Picture a couple newly in love and imagine the things they do for one another—things that cause them to suffer. Couples who are in love stay up late into the night for no other reason than to be together, and then they go to work completely exhausted. If they are a long-distance couple who sees each other only occasionally, lovers sacrifice all kinds of daily tasks and enjoyments to make time for lengthy phone calls; they work long hours to make time for the trips; they stop buying things for themselves so they can pay for flights to see each other. In choosing to be with a loved one, we will often choose not to spend time with family and friends and will struggle with those other relationships as a result. In choosing to commit to a loved one, we give up a part of our freedom—we decide we will not flirt with, sleep with, confide in the same way with anyone else, perhaps for the rest of our lives. When we are in love, we make compromises about everything from sharing the space in our bathroom to vacationing with future in-laws when we could have gone to the beach. And the remarkable thing is that when we are in love, we don’t care about any of these hardships. It is not the suffering we cannot imagine; the only thing that is unbearable is the idea that we might not be able to love.

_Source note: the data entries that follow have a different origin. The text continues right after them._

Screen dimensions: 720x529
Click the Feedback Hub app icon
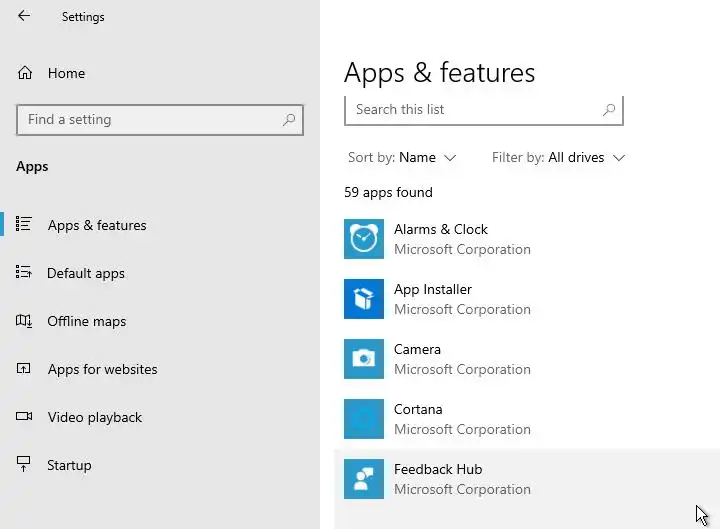click(364, 479)
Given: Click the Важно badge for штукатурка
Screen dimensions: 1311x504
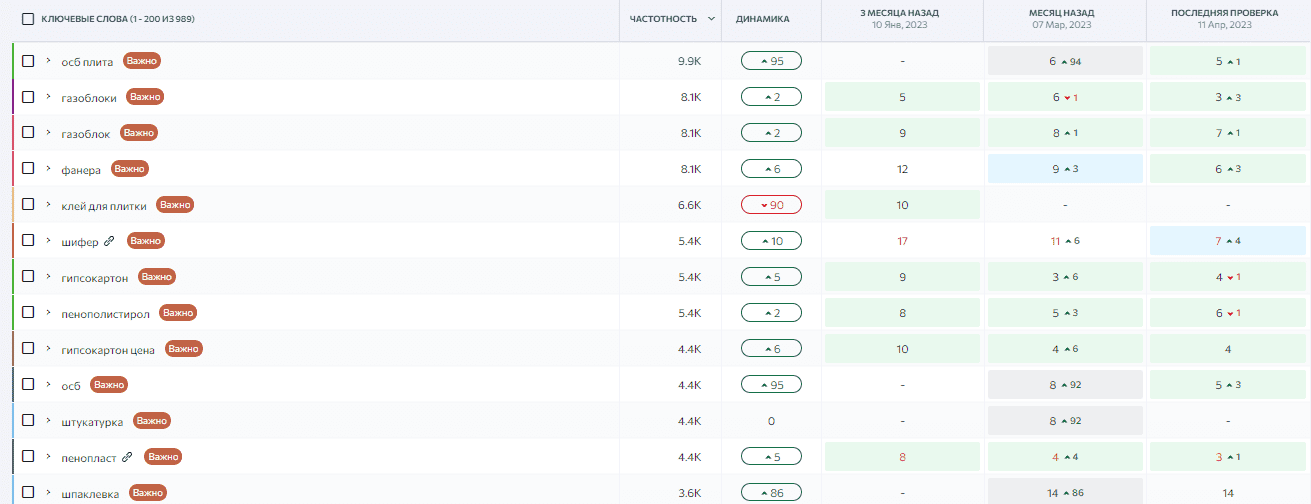Looking at the screenshot, I should 152,421.
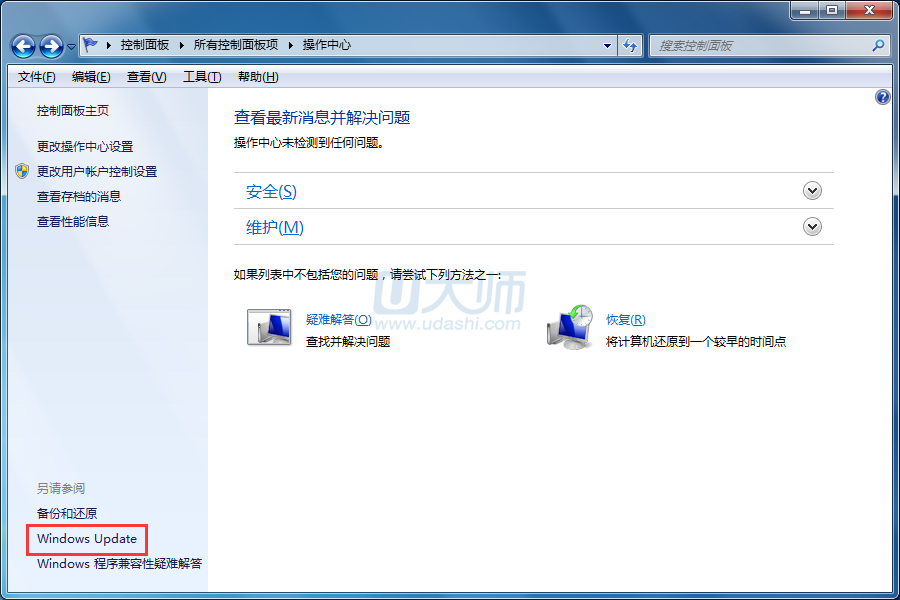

Sixteen hundred years ago, St. Augustine said precisely the same thing about Christianity. When we are committed to Christ, “we are frustrated only when we are prevented from acting out of our love” (William Placher, Mark, p. 118).
There is immeasurable joy that can be found in something that really matters to you, that matters enough that you might actually sacrifice your convenience, your money, or some element of your lifestyle because you’ve found something in the world that you can make better. Christ does not call us to suffer for the sake of suffering; what Christ calls us to is a life so full of love that the suffering isn’t even noticeable.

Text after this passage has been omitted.